The Governor has also proposed a state-of-the-art test kitchen and food science lab at the New York FFA Oswegatchie Educational Center in the North Country. This test kitchen will offer instruction in food safety, basic food preparation, and food processing to more than 6,000 annual visitors, including both students and veterans from nearby Fort Drum.
Kathryn J. Boor, Dean of Cornell University’s College of Agriculture and Life Sciences said, “I appreciate this important partnership commemoration as it recognizes the full spectrum of Cornell’s agricultural education, which begins in the primary schools with the New York Agriculture in the Classroom program, to the Cornell FFA program’s emphasis on developing high school students, and ends with our excellent undergraduate and graduate programs in agricultural and life sciences. The importance of agricultural education in today’s economy has never been greater, as we see ongoing needs to cultivate the next generation of New York’s farm families, food and business entrepreneurs, and plant and animal scientists to keep feeding a globally increasing population efficiently and sustainably in a changing climate. I am thrilled that the Governor recognizes the importance of building a reliable pipeline to Taste NY and New York Grown and Certified programs through supporting the future farm and food entrepreneurs in New York State.”

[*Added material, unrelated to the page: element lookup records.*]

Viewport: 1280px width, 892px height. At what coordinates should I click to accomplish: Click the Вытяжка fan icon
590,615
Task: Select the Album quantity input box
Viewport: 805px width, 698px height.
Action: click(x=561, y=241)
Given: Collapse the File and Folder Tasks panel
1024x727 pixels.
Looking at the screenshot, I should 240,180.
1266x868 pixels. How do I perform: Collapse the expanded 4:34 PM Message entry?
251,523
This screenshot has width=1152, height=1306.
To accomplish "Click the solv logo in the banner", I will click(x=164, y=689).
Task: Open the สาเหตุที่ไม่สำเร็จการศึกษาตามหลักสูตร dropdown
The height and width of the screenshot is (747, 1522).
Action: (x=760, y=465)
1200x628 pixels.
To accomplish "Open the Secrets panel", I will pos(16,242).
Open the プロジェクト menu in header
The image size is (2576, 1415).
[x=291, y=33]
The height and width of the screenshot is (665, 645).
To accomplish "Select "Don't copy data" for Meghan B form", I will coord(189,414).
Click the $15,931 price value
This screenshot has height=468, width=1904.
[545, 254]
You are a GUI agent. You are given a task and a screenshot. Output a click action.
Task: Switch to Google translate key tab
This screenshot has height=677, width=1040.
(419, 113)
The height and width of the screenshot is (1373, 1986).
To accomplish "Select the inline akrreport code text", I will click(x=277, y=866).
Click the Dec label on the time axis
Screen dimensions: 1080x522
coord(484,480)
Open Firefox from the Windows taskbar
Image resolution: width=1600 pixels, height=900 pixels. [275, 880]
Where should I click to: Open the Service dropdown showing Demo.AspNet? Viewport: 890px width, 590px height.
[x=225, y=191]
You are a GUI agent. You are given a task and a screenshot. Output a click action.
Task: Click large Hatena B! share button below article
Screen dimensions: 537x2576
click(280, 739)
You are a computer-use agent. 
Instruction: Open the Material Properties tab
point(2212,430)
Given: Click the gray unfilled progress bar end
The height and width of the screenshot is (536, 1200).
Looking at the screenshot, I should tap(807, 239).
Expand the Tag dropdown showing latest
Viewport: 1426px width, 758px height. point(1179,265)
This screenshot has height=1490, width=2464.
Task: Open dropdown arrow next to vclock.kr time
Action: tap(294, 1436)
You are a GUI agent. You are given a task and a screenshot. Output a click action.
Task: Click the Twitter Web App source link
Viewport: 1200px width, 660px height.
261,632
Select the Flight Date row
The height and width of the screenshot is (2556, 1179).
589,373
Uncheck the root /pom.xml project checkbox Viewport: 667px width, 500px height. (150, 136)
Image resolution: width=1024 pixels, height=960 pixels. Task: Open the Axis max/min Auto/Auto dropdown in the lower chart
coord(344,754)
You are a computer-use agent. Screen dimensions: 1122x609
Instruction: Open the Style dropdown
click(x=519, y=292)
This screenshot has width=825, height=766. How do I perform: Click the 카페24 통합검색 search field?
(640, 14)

Tina Miner, President of NY Association of Agricultural Educators, said “This is an exciting time for agricultural education in New York State. So many school districts are seeking to start agricultural education programs and our State leaders have demonstrated that they recognize the power of these programs to develop a strong workforce. We are thrilled to have this level of support and we look forward to our role in supporting one of New York’s most important industries.”